Un président asphyxié qui reprend un peu d’air
Emmanuel Macron, qui vient de recevoir pendant deux jours les forces politiques à l’Élysée, s’en remet donc aux oppositions pour tenter d’avancer et éviter les blocages institutionnels qu’il redoute pour conduire les réformes et le pays. Il en appelle à leur “responsabilité” pour “bâtir des compromis, des enrichissements, des amendements à ciel ouvert, en transparence”. C’est exactement la définition du rôle du parlementaire qu’il semble découvrir ou faire semblant d’inventer.

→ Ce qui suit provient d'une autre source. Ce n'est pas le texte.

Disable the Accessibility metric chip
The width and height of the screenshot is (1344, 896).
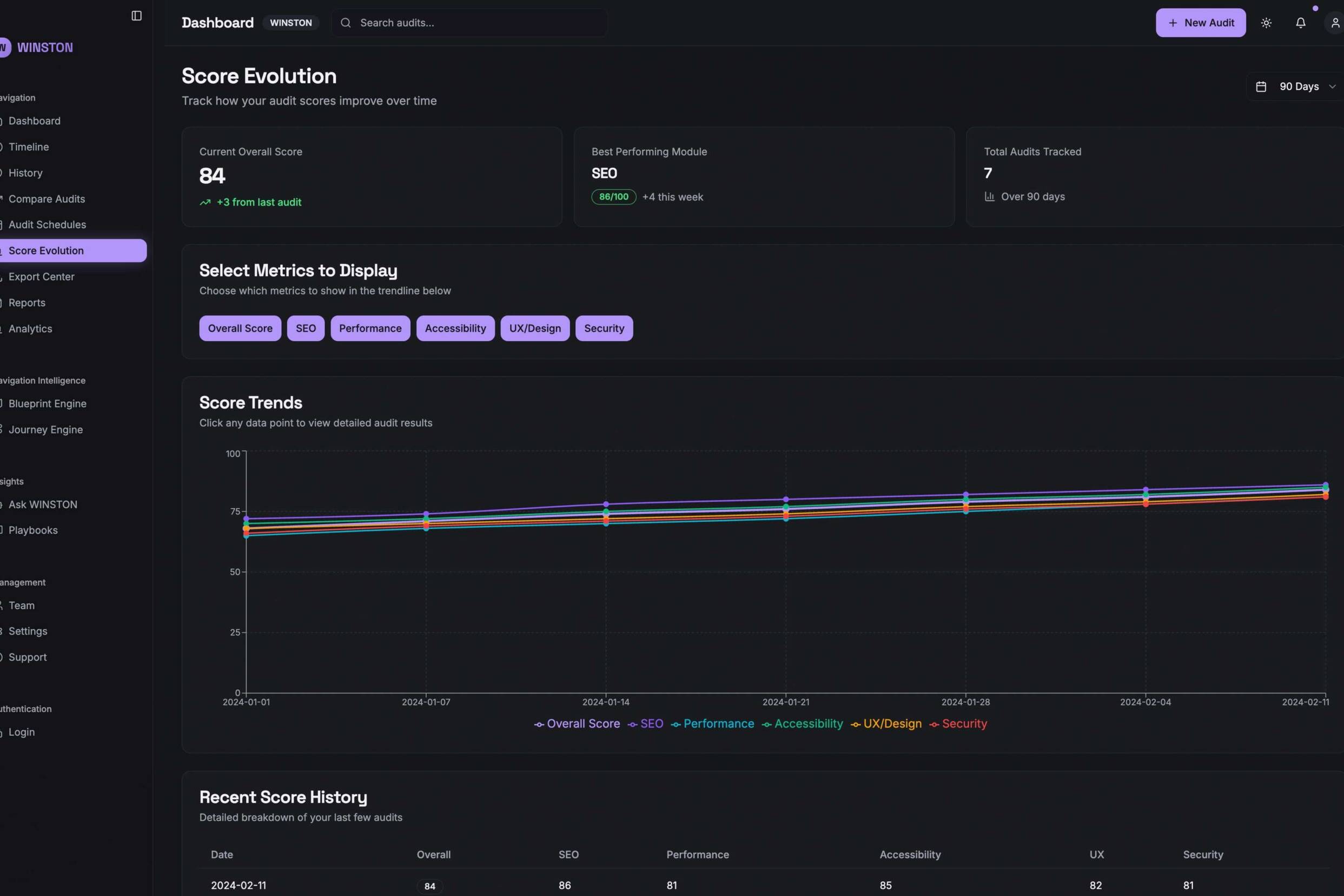[x=455, y=329]
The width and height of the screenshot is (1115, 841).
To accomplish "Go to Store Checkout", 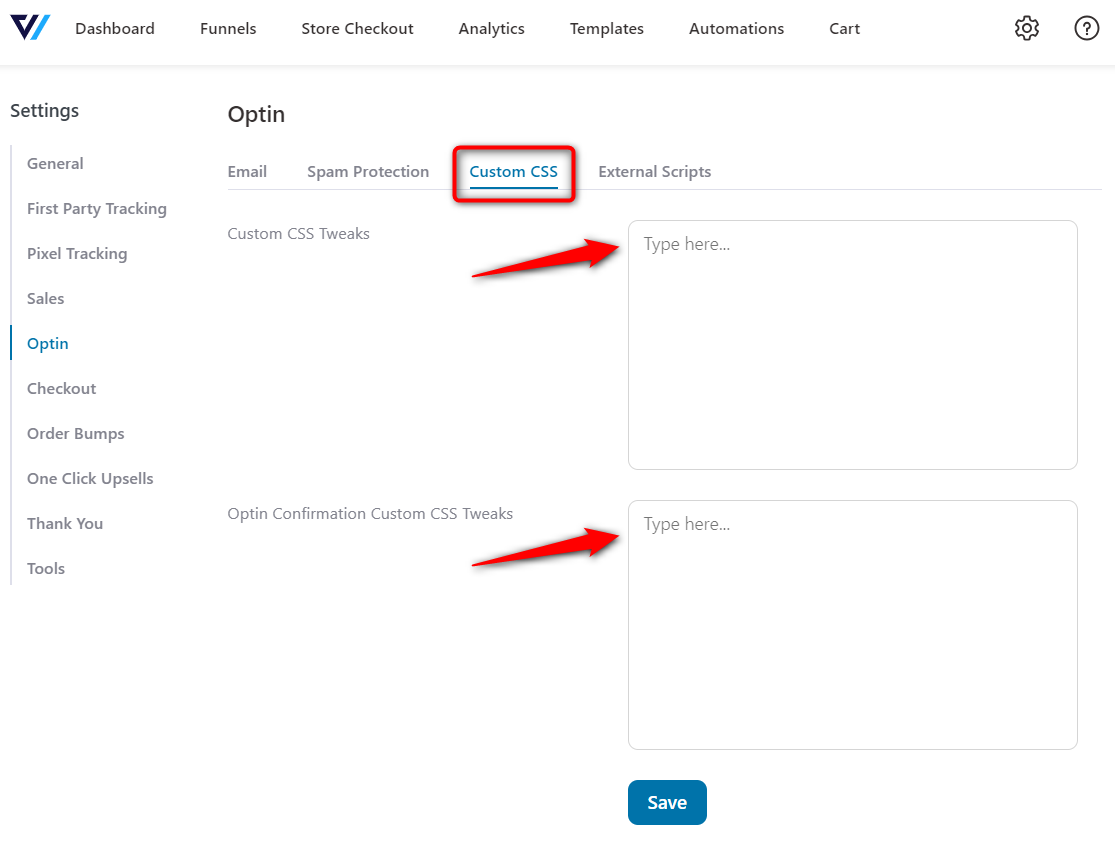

Enfin, alors que le président de la République s’envole pour Bruxelles pour un sommet européen de deux jours, il prend à témoin les Français et demande aux oppositions de “clarifier” leurs positions pendant ce temps-là. “Il revient aux groupes politiques de dire en toute transparence jusqu’où ils sont prêts à aller. Entrer dans une coalition de gouvernement et d’action? S’engager à voter certains textes? Notre budget? Lesquels?”. Une façon -risquée- de gagner du temps alors qu’il n’a toujours pas proposé un projet de loi depuis sa réélection du 24 avril et que les oppositions ont du mal à se prononcer sur quelque chose qui n’existe pas, tant les grands écarts idéologiques et programmatiques du président, passé de la retraite à 65 ans au premier tour de la présidentielle à la “planification écologique” au second, sont importants.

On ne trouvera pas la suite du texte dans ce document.